(WHAT TO DO)
The copy has to match the data exactly and leave out every picture.

(DATA TO PROCESS)
+--

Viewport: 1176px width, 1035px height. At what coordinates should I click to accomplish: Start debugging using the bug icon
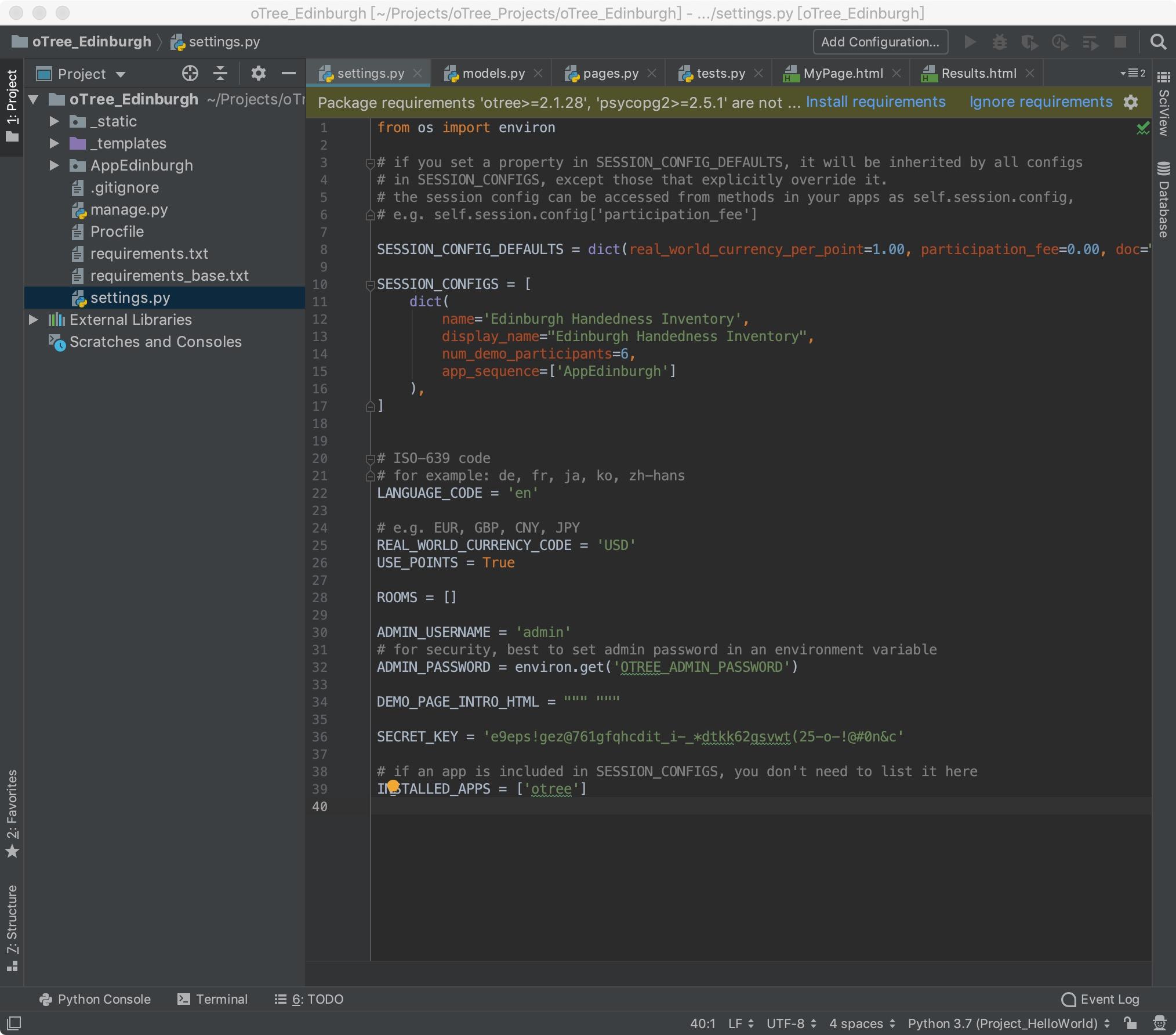point(1000,42)
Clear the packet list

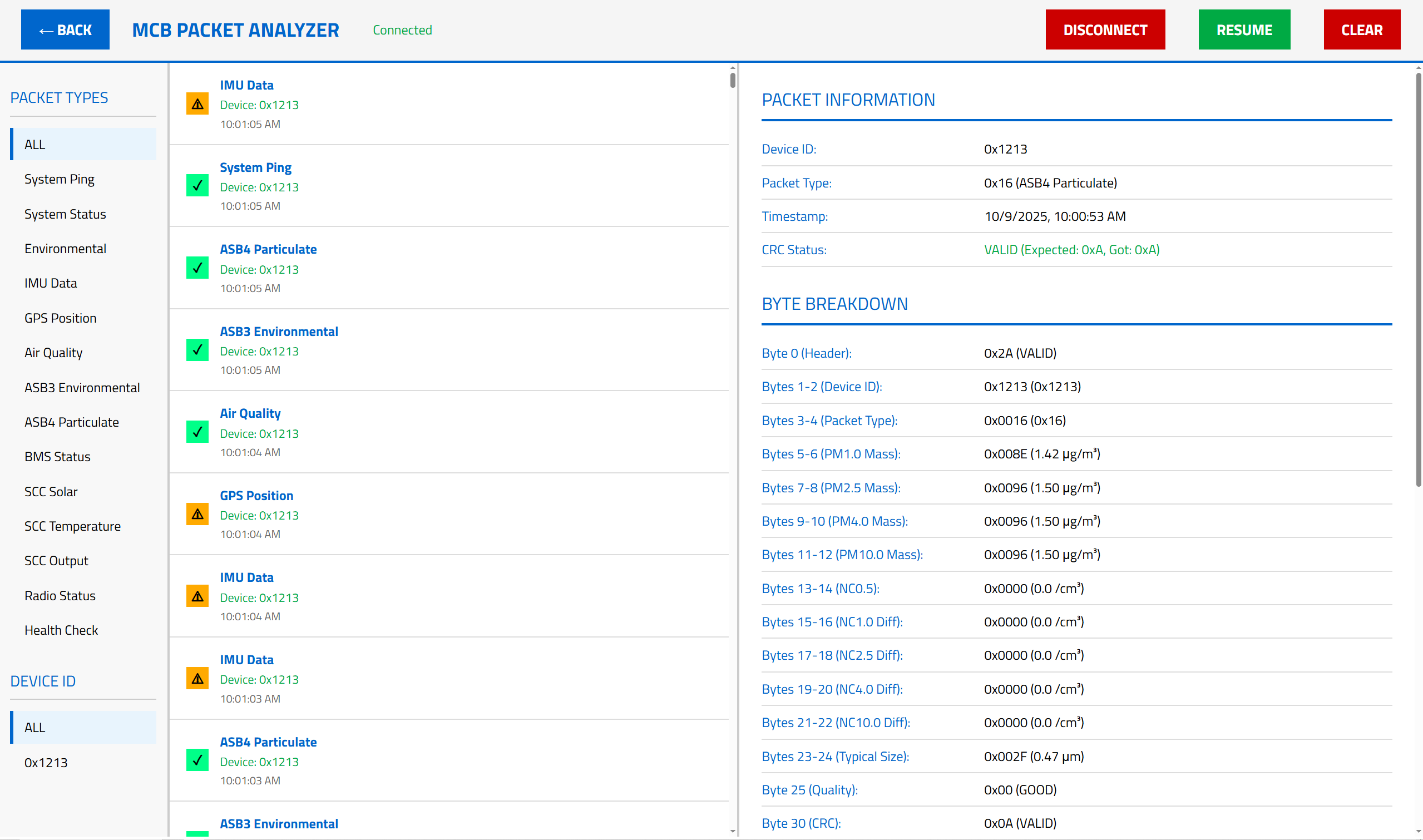pos(1361,30)
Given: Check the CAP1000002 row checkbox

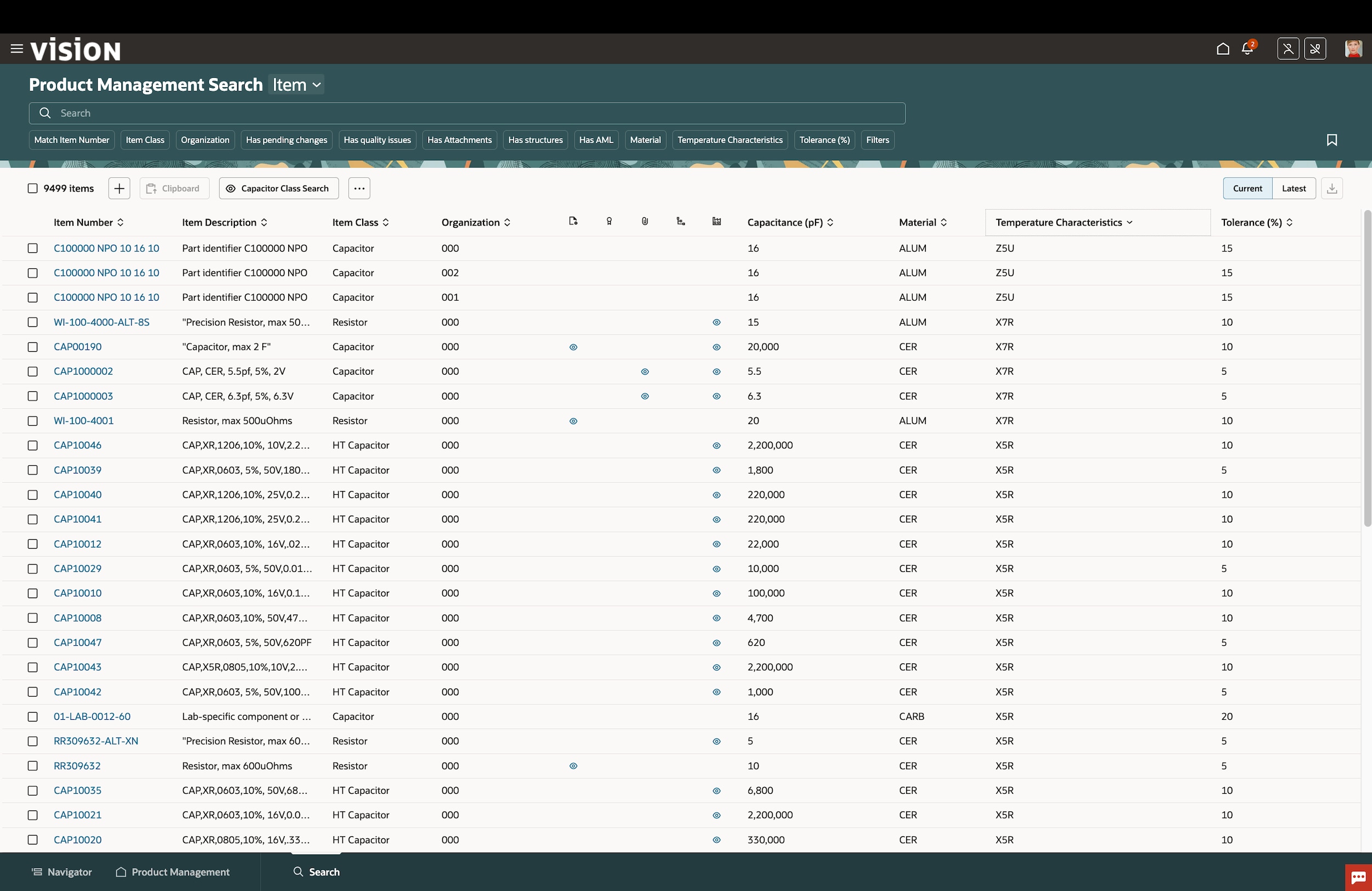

+--

(RESPONSE TO THE EXERCISE)
Viewport: 1176px width, 1035px height. At what coordinates should I click to accomplish: Start debugging using the bug icon
point(1000,42)
Clear the packet list

pos(1361,30)
Given: Check the CAP1000002 row checkbox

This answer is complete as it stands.